* [Task objective] From the entries provided below, copy each line that contains the word "Given".

[Data records — start]

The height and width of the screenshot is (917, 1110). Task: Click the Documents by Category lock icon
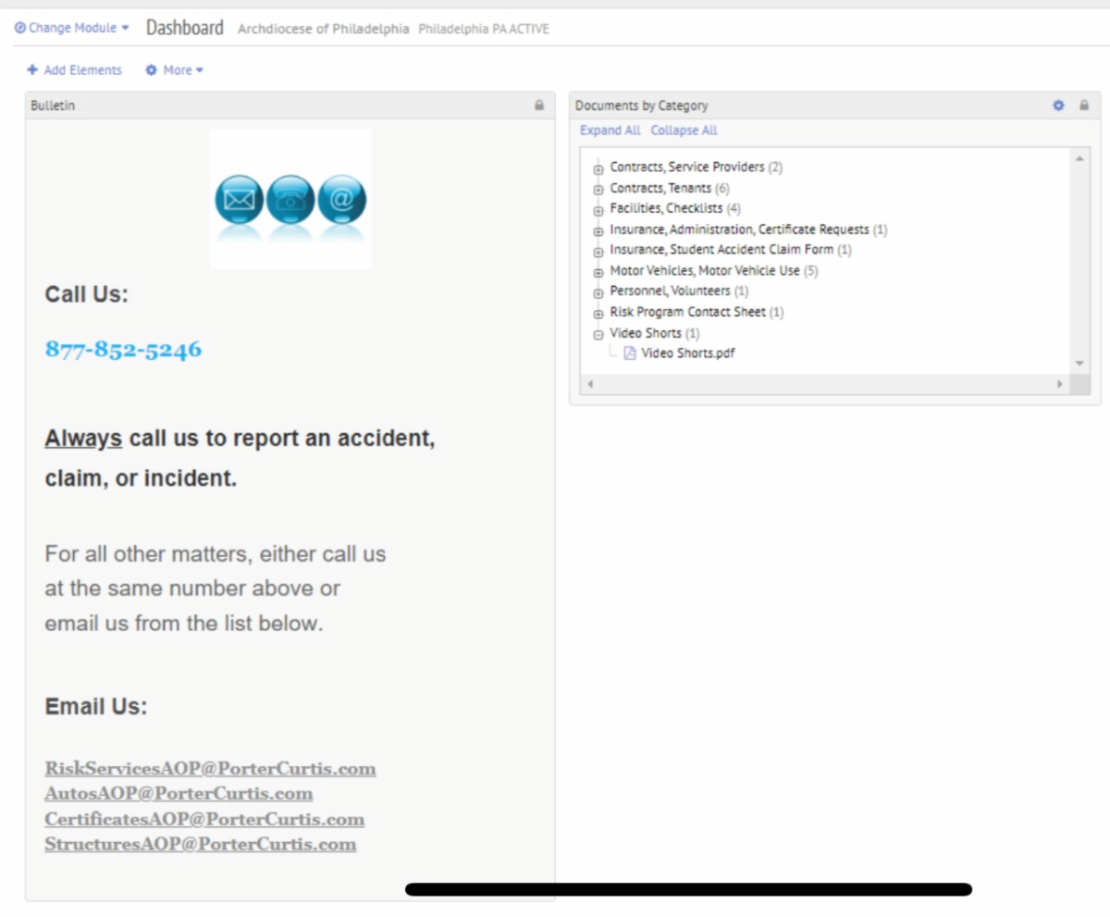click(x=1084, y=105)
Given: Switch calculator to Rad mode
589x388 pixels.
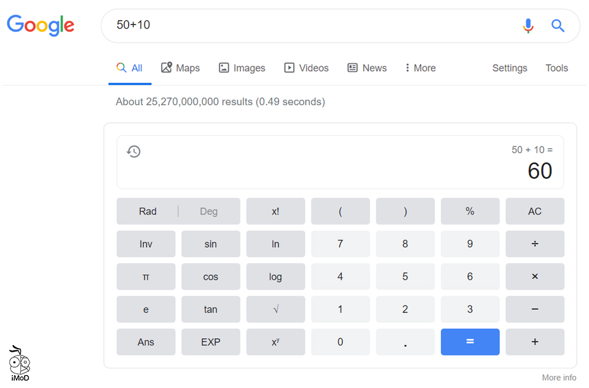Looking at the screenshot, I should pyautogui.click(x=147, y=211).
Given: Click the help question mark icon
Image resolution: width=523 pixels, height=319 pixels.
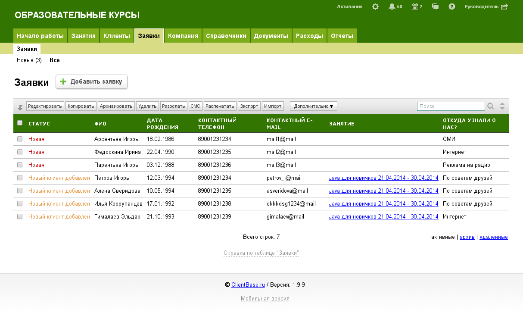Looking at the screenshot, I should 452,6.
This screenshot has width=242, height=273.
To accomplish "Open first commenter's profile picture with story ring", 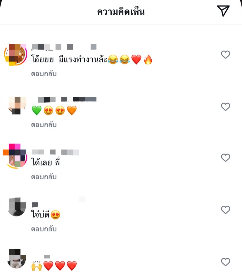I will click(x=15, y=55).
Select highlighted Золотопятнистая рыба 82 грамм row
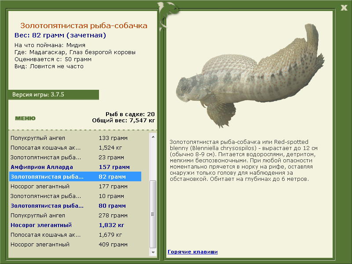 [75, 176]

[Data records — finish]

* [Finished task]
Given: Switch calculator to Rad mode
Given: Click the help question mark icon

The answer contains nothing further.